The Inference Report

June 11, 2026

The industry has reached an inflection point where the capacity to deploy AI at scale now exceeds the capacity to operate it safely or profitably. Amazon borrowed $17.5 billion on top of recent bond sales, Oracle committed $70 billion to data center spending, and companies tracked by Ramp AI Index spend $7,500 per employee monthly on infrastructure. This spending is no longer investment but operational burn to maintain competitive position in an arms race with clear winners and losers. Yet the productivity gains remain theoretical. Checkmarx's survey found enterprises shipping AI-generated code they know is vulnerable. Glean's Work AI Institute data shows employees spend 6.4 hours weekly on "botsitting," performing quality checks and providing context to make AI outputs usable. The human overhead required to make these systems functional is being absorbed by the workforce rather than counted as a cost of deployment.

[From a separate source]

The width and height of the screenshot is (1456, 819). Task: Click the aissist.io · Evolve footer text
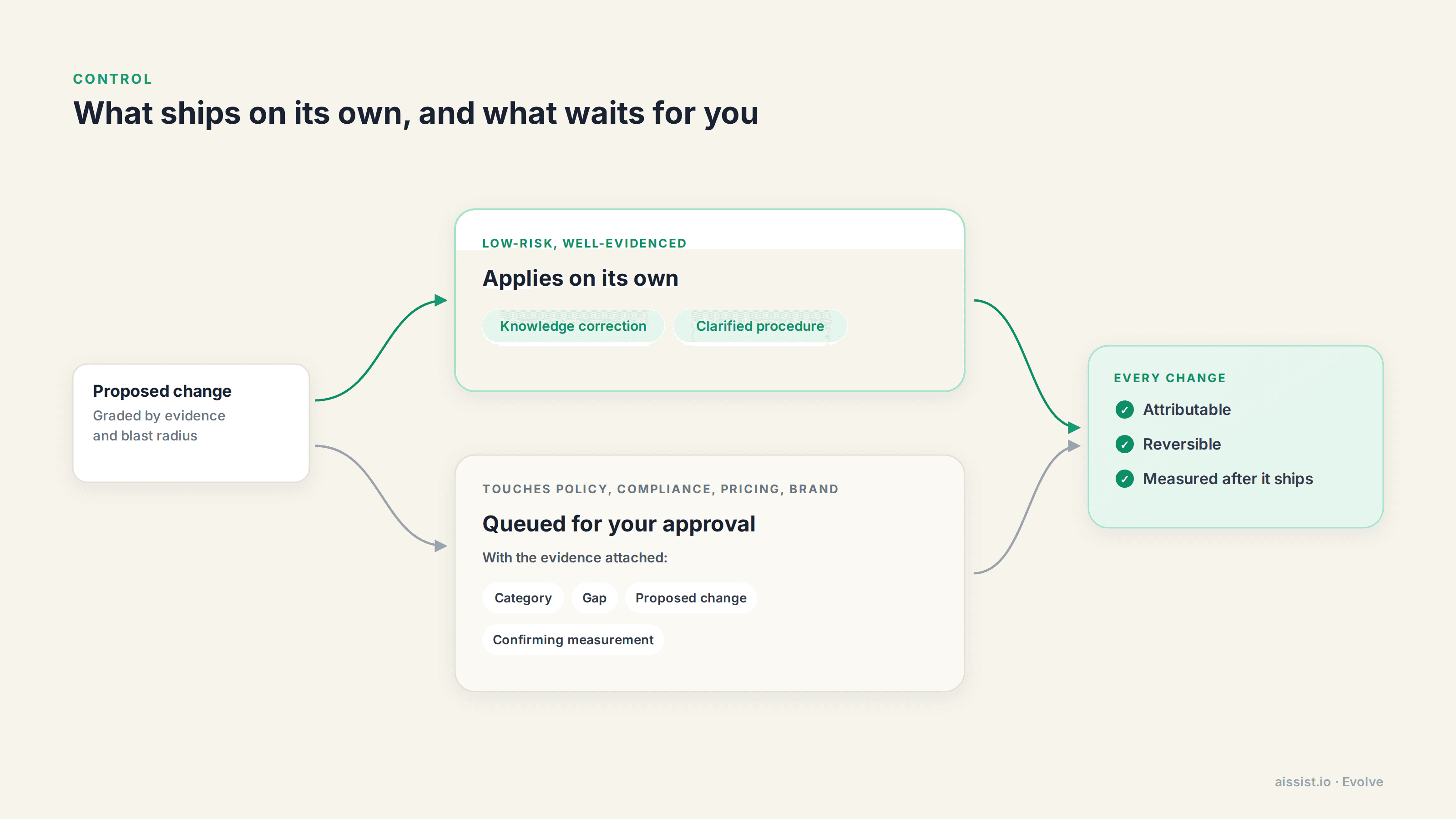pyautogui.click(x=1329, y=782)

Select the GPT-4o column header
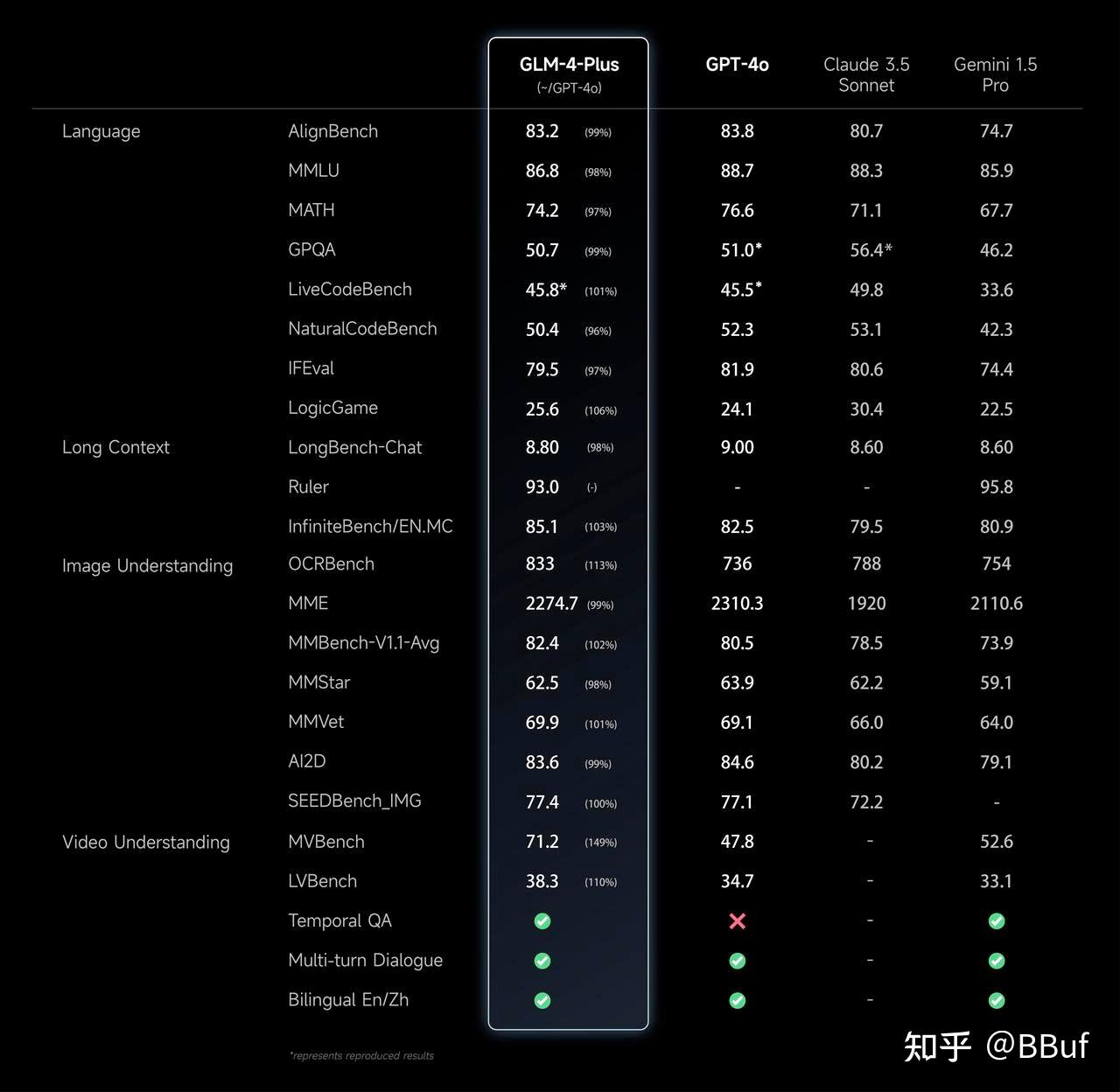(x=737, y=65)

Safety and governance are being treated as obstacles to overcome rather than problems to solve. xAI fired an engineer for raising safety concerns about Grok days before SpaceX's IPO. Anthropic initially implemented a covert policy to limit Claude's ability to develop competing AI models before researchers forced reversal. A German court ruled that Google's AI Overview provides no value to users and violates consumer protection law. Face-recognition tools deployed by police departments in Florida led to wrongful arrests, exposing decades of flawed systems treated as near-certain identification. Researchers testing leading AI models on a classic psychology attention task found catastrophic failure: systems scoring over 90 percent accuracy on short tasks fell to near-zero performance as complexity increased. Companies are choosing speed and market share over fixing known problems because regulatory and competitive incentives reward deployment over disclosure.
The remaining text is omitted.